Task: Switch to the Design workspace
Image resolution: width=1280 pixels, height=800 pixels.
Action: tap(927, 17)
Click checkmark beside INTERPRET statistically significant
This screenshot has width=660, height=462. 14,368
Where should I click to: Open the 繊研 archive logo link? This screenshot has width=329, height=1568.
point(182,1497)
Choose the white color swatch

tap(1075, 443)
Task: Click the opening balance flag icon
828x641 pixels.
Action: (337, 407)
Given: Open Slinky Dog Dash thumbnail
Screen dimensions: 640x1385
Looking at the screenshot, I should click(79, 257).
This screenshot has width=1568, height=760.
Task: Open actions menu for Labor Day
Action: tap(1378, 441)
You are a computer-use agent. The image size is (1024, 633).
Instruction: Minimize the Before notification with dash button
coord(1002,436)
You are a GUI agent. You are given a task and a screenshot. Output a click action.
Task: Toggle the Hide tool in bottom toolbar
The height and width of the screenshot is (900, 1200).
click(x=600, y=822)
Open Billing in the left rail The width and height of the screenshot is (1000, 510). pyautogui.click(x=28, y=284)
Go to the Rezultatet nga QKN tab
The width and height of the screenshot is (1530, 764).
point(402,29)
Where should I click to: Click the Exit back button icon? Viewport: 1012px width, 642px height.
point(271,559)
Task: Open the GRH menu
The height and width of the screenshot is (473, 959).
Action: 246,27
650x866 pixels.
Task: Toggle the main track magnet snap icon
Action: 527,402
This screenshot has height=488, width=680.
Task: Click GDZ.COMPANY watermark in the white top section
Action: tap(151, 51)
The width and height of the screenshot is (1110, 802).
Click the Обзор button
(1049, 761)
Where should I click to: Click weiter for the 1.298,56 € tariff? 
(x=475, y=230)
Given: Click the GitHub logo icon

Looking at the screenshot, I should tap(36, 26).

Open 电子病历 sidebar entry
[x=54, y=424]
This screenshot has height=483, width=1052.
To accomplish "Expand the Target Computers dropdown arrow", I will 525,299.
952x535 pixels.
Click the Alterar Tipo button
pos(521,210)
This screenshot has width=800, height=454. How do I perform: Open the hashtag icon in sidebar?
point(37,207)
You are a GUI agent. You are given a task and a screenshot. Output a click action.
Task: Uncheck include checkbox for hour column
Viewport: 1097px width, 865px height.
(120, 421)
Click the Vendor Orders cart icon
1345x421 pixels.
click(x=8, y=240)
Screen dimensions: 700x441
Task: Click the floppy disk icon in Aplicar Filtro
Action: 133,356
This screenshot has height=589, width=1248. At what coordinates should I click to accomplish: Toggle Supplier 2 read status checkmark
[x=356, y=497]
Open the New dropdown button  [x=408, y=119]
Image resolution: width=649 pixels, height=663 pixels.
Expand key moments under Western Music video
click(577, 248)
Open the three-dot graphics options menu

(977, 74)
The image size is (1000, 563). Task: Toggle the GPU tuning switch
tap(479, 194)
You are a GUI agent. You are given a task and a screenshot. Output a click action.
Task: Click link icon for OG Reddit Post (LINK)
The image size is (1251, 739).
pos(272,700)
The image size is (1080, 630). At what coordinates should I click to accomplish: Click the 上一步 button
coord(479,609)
-------
All of the material above must be transcribed exactly, with no line dropped.

Task solution:
Task: Switch to the Design workspace
Image resolution: width=1280 pixels, height=800 pixels.
Action: tap(927, 17)
Click checkmark beside INTERPRET statistically significant
This screenshot has width=660, height=462. 14,368
Where should I click to: Open the 繊研 archive logo link? This screenshot has width=329, height=1568.
point(182,1497)
Choose the white color swatch

tap(1075, 443)
Task: Click the opening balance flag icon
828x641 pixels.
Action: (337, 407)
Given: Open Slinky Dog Dash thumbnail
Screen dimensions: 640x1385
Looking at the screenshot, I should click(79, 257).
This screenshot has width=1568, height=760.
Task: Open actions menu for Labor Day
Action: tap(1378, 441)
You are a computer-use agent. The image size is (1024, 633).
Instruction: Minimize the Before notification with dash button
coord(1002,436)
You are a GUI agent. You are given a task and a screenshot. Output a click action.
Task: Toggle the Hide tool in bottom toolbar
The height and width of the screenshot is (900, 1200).
click(x=600, y=822)
Open Billing in the left rail The width and height of the screenshot is (1000, 510). pyautogui.click(x=28, y=284)
Go to the Rezultatet nga QKN tab
The width and height of the screenshot is (1530, 764).
point(402,29)
Where should I click to: Click the Exit back button icon? Viewport: 1012px width, 642px height.
point(271,559)
Task: Open the GRH menu
The height and width of the screenshot is (473, 959).
Action: 246,27
650x866 pixels.
Task: Toggle the main track magnet snap icon
Action: 527,402
This screenshot has height=488, width=680.
Task: Click GDZ.COMPANY watermark in the white top section
Action: tap(151, 51)
The width and height of the screenshot is (1110, 802).
Click the Обзор button
(1049, 761)
Where should I click to: Click weiter for the 1.298,56 € tariff? 
(x=475, y=230)
Given: Click the GitHub logo icon

Looking at the screenshot, I should tap(36, 26).

Open 电子病历 sidebar entry
[x=54, y=424]
This screenshot has height=483, width=1052.
To accomplish "Expand the Target Computers dropdown arrow", I will 525,299.
952x535 pixels.
Click the Alterar Tipo button
pos(521,210)
This screenshot has width=800, height=454. How do I perform: Open the hashtag icon in sidebar?
point(37,207)
You are a GUI agent. You are given a task and a screenshot. Output a click action.
Task: Uncheck include checkbox for hour column
Viewport: 1097px width, 865px height.
(120, 421)
Click the Vendor Orders cart icon
1345x421 pixels.
click(x=8, y=240)
Screen dimensions: 700x441
Task: Click the floppy disk icon in Aplicar Filtro
Action: 133,356
This screenshot has height=589, width=1248. At what coordinates should I click to accomplish: Toggle Supplier 2 read status checkmark
[x=356, y=497]
Open the New dropdown button  [x=408, y=119]
Image resolution: width=649 pixels, height=663 pixels.
Expand key moments under Western Music video
click(577, 248)
Open the three-dot graphics options menu

(977, 74)
The image size is (1000, 563). Task: Toggle the GPU tuning switch
tap(479, 194)
You are a GUI agent. You are given a task and a screenshot. Output a click action.
Task: Click link icon for OG Reddit Post (LINK)
The image size is (1251, 739).
pos(272,700)
The image size is (1080, 630). At what coordinates should I click to accomplish: Click the 上一步 button
coord(479,609)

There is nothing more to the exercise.